La gente como sujeto fotográfico será siempre una fuente inagotable de curiosidad e inspiración. Fotografiar desconocidos por la calle es una de las cosas que más me gusta hacer.
Al salir a la calle —de caza— con mi cámara, no siempre puedo explicar qué es lo que estoy buscando, ni tampoco predecir quién despertará mi curiosidad ni por qué. Algunas veces será su personalidad o porte lo que llame mi atención; otras, su presencia en el contexto urbano o la situación en la que se encuentra en ese momento. Y algunas, más raras, una especie de magnetismo, como una intuición.
En un principio permanecía fiel a mi práctica de foto de calle o urbana (street photography) tomando fotos espontáneas donde la persona no se da cuenta de que ha sido fotografiada. Este tipo de ejercicio tiene como resultado capturas sinceras, trasparentes (por eso se le llama candid en inglés) y exige cierto nivel de pericia y arrojo que con la práctica se va aguzando.

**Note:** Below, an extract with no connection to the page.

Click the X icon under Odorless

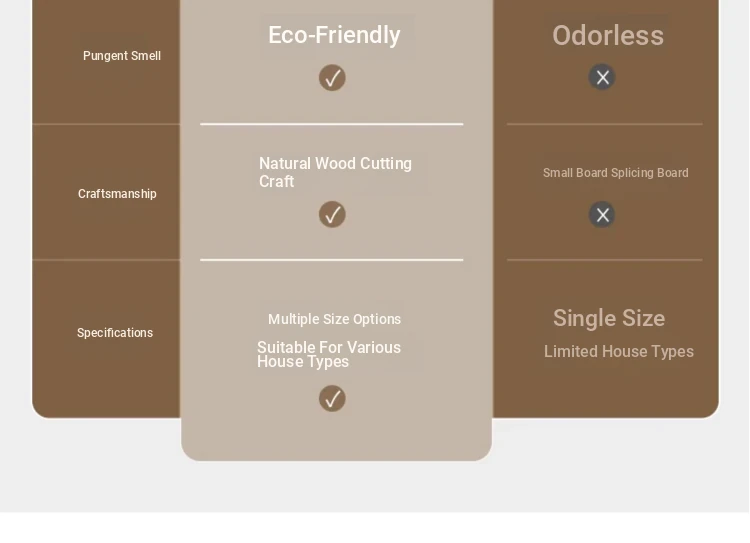click(602, 77)
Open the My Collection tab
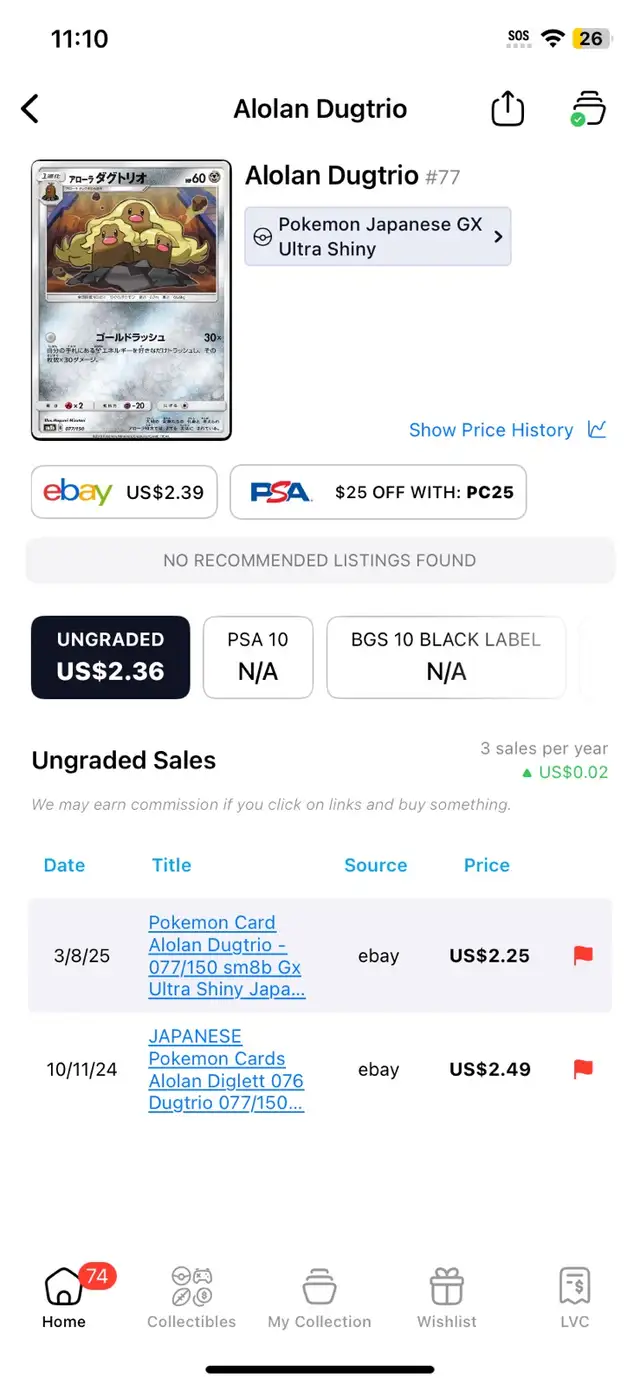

Después me animé a salir de los confines de ese género fotográfico para acercarme a la gente y pedirle que posara para mí. Admito que tuve que armarme de valor para vencer la timidez y el miedo al rechazo. La cámara intimida y las personas, en general, no ven con buenos ojos que un extraño los quiera fotografiar. Pero una vez superado ese obstáculo (y superarlo, debo decir, requiere de otras habilidades que también con el tiempo se van afilando), la recompensa es grande: en estos encuentros, por muy breves que sean, los extraños se abren ante la lente: confían, se sueltan, de cierta manera se entregan en un ejercicio fascinante donde nunca sabremos si dejaron caer la máscara o se dieron la oportunidad de sacar el alter ego.
Espontáneos o posados, los retratos tienen un trasfondo de autodescubrimiento. Al observar a los otros nos observamos y encontramos nosotros mismos: un juego de espejos. Entonces me doy cuenta de que muchas de esas personas que pasan por mi lente no son al azar ni extrañas, y que si gravito hacia ellas es siempre por una razón.